Copy only the lines from the one with "Given: Disable the Joined email toggle" through the end of the records, exactly as they stand. No pictures belong in the copy.

• • • • •

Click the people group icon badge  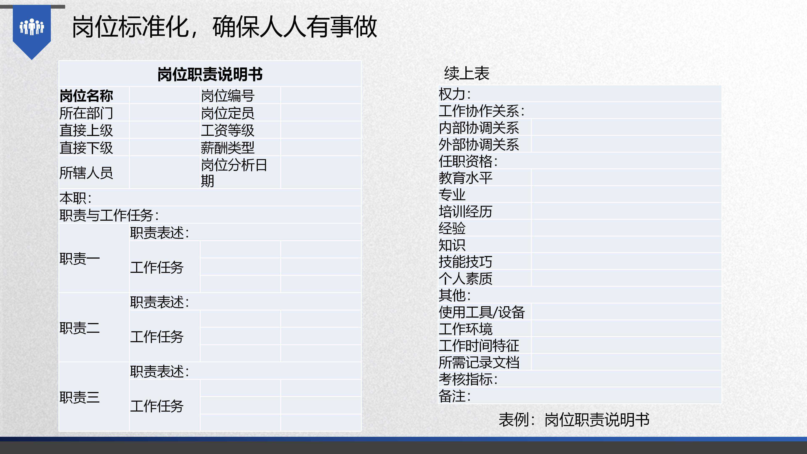32,27
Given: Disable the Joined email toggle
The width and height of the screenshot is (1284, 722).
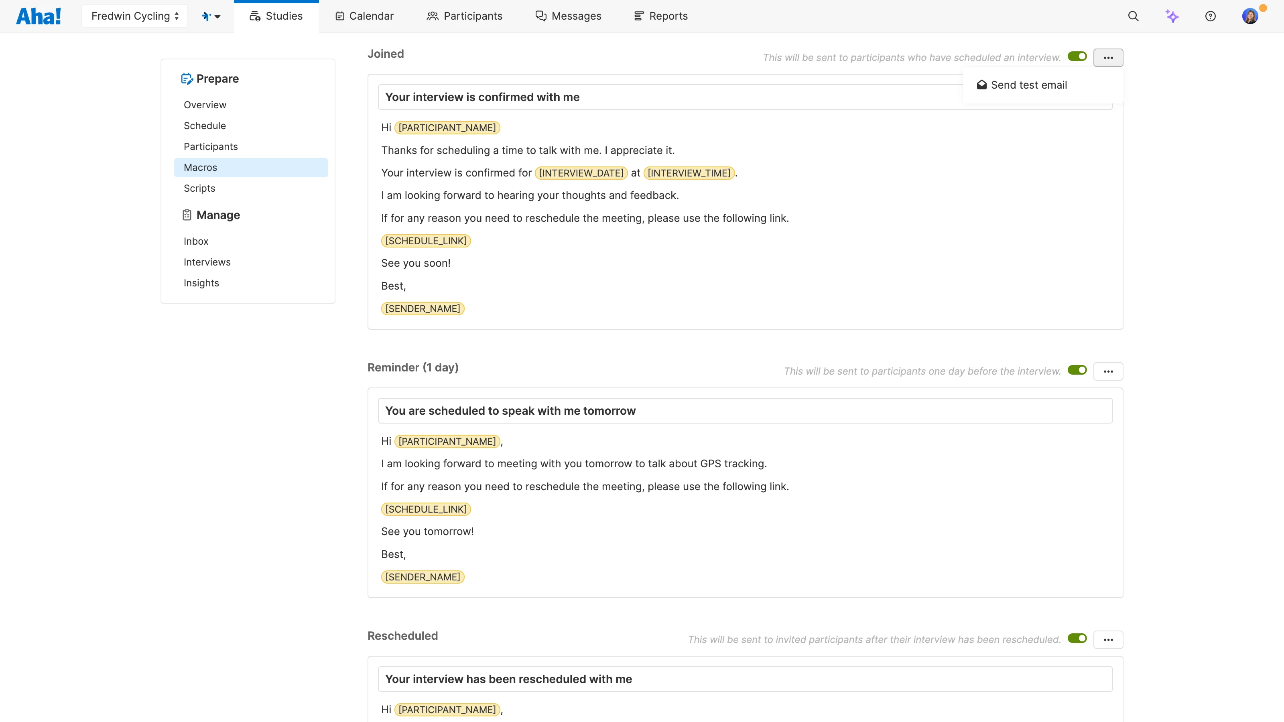Looking at the screenshot, I should click(1077, 56).
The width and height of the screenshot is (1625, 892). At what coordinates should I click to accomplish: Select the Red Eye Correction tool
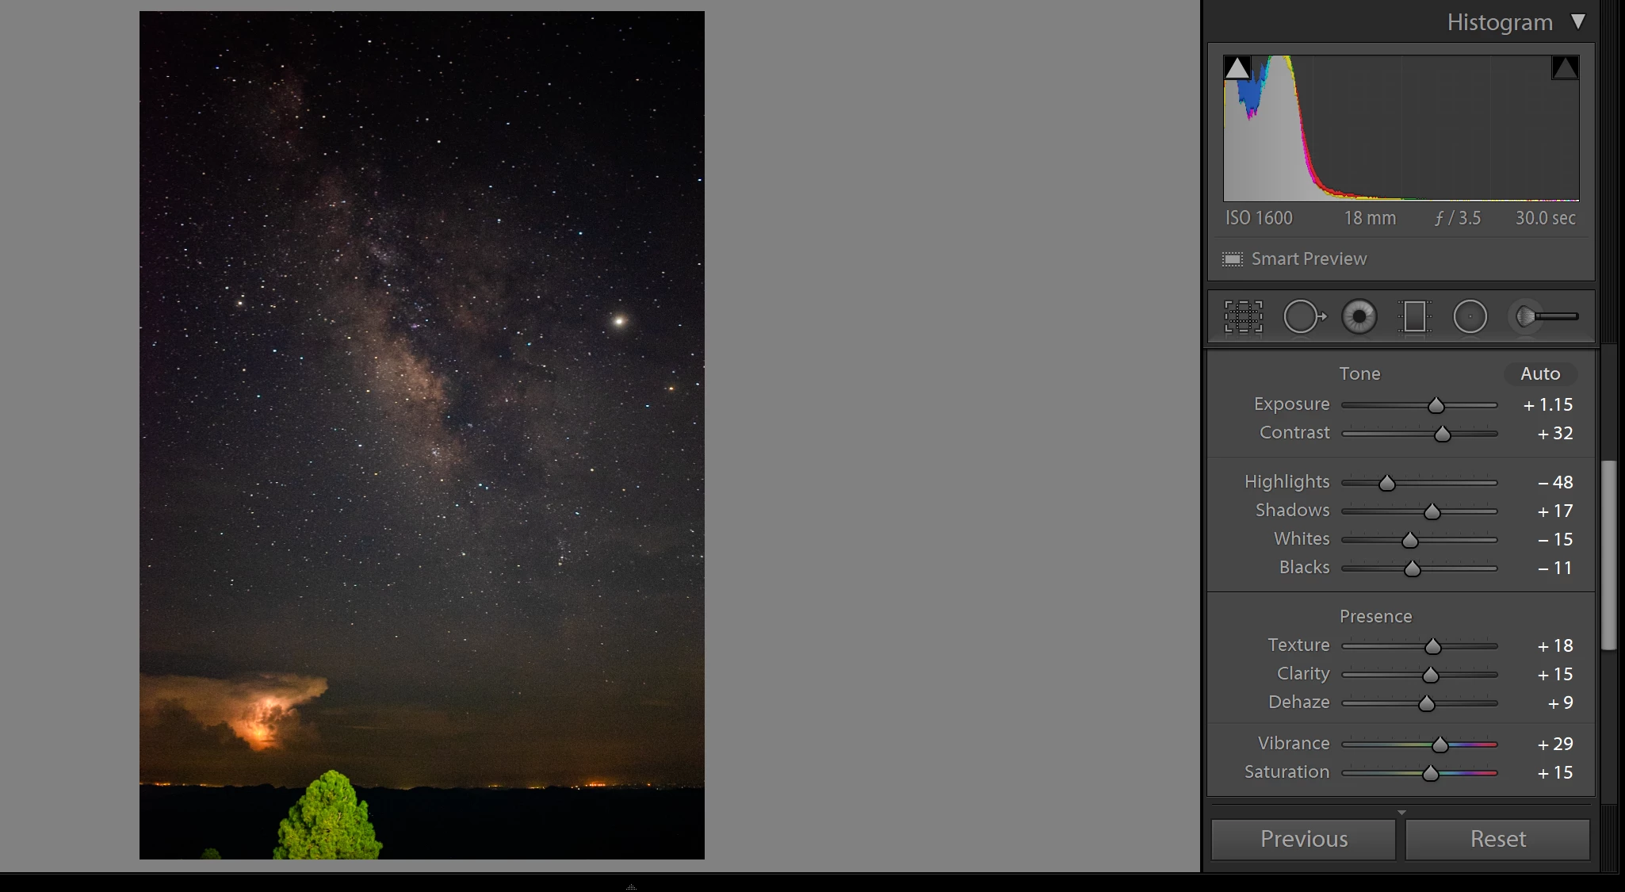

• • • • •

● Finished task:
Given: Disable the Joined email toggle
The width and height of the screenshot is (1284, 722).
Looking at the screenshot, I should click(1077, 56).
The width and height of the screenshot is (1625, 892). At what coordinates should I click to accomplish: Select the Red Eye Correction tool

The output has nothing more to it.